Once nearly 50 miles around, the reservoir in far southwestern Oklahoma often shimmers an improbable sapphire blue, cradled between contrasting rugged red and pink rock of the western Wichitas near Quartz Mountain.

Though the land is ancient, the lake has been around only 65 years. It was created after World War II by damming the North Fork of the Red River, once the natural boundary between Kiowa and Greer counties. The idea: control flooding, help out the water supply for the city of Altus, provide irrigation for crops, conserve fish and wildlife, and create a camping and boating area to bring in tourist dollars.

The lake now spreads a bit over both counties, covering more than 6,200 acres when full.

But it has not been full, not for a long time.

Lake Altus-Lugert, photographed from Quartz Mountain State Park, April 7, 2013. From the same vantage point, the drought’s impact is dramatically obvious. A metal walkway has been built for people to reach the receding waterline.

The waters are receding, decimated by drought. At the end of April, the lake was at 16.7 percent capacity. Water levels are more than 26 feet below normal. The rugged granite basin that has contained the lake appears streaked with outsized bathtub rings, marking the water’s steady descent.

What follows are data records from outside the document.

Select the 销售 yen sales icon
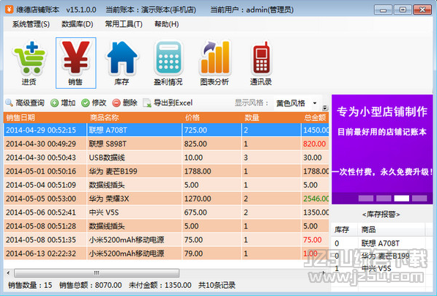 tap(76, 63)
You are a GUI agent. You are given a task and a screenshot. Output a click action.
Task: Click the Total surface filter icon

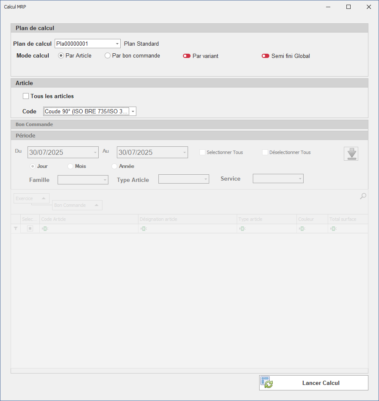coord(333,228)
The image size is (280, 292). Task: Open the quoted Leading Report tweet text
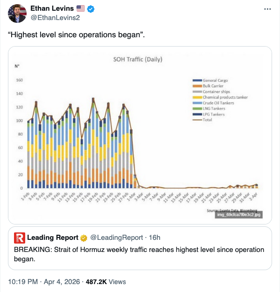[139, 254]
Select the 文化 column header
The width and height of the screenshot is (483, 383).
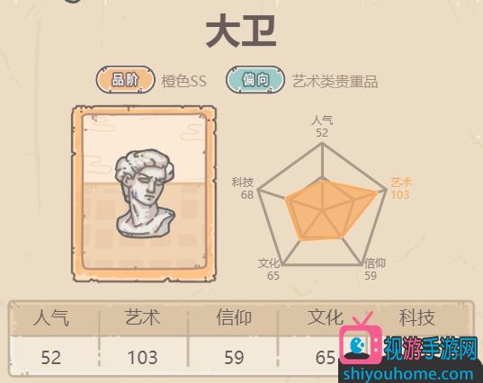pyautogui.click(x=326, y=317)
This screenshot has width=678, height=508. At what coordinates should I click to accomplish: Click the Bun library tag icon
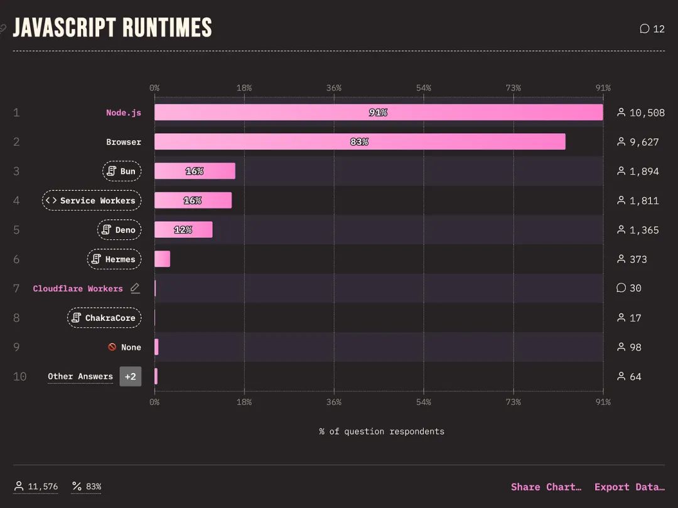112,171
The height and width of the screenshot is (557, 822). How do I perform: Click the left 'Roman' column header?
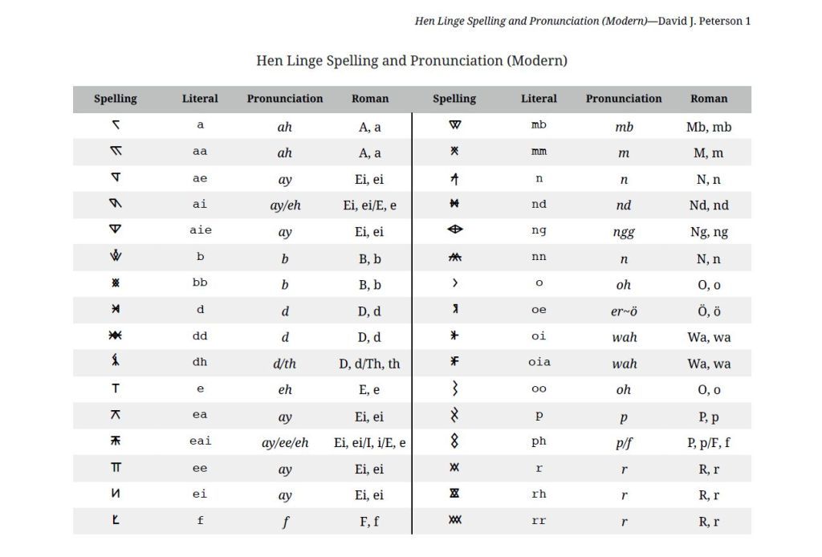[370, 99]
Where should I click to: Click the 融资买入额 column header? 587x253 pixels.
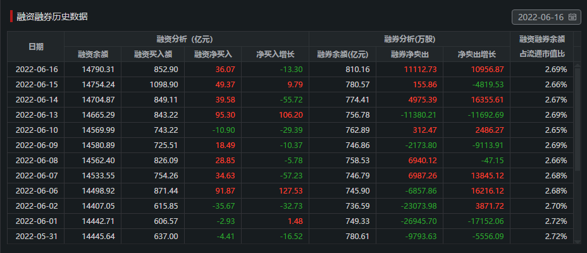[149, 54]
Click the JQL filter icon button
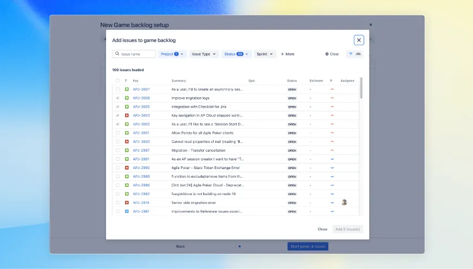473x269 pixels. pos(351,54)
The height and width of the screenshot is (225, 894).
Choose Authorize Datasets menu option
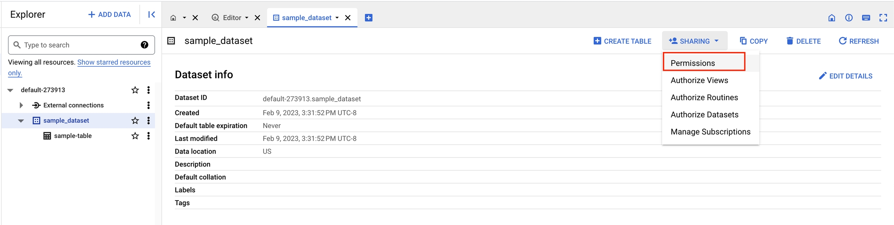[x=704, y=114]
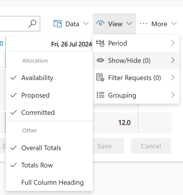
Task: Click the Data documents icon
Action: [x=58, y=24]
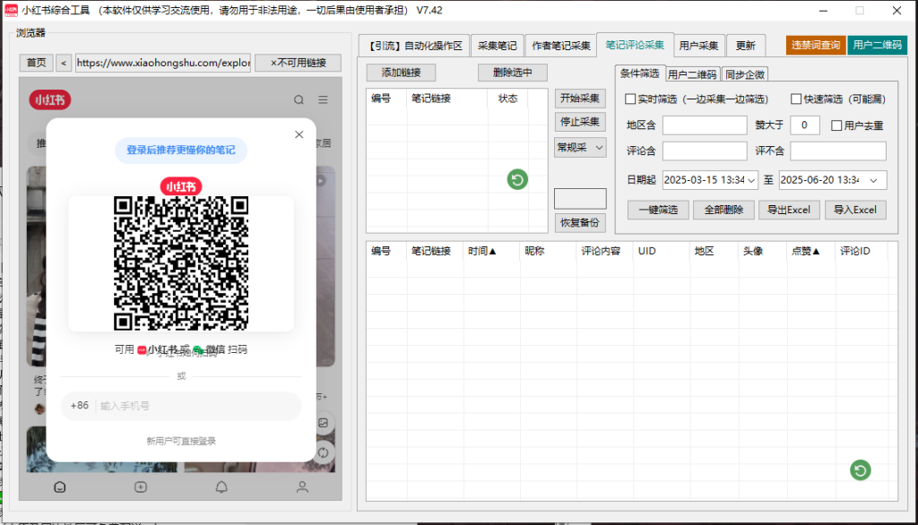Screen dimensions: 918x525
Task: Click the green refresh icon below the comment table
Action: [x=860, y=469]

Re-emerging from the bottom of the lake, the lost town of Lugert again bakes in the sun, its rectangular rock foundations far from shore. The early statehood boomtown, founded after a 1901 lottery opening the Kiowa-Comanche-Apache lands, was flattened 11 years later by a tornado.

The headline in the May 2, 1912, Hobart Republic declared “Lugert Erased From the Map,” reporting: “Lugert can properly be spoken of only in the past tense. It was.” Though the town’s namesake, Frank Lugert, rebuilt many of the structures, few of the survivors opted to stay. The town was condemned to the rising waters of the new dam, completed in 1947.

The foundations of the lost town of Lugert have emerged once again.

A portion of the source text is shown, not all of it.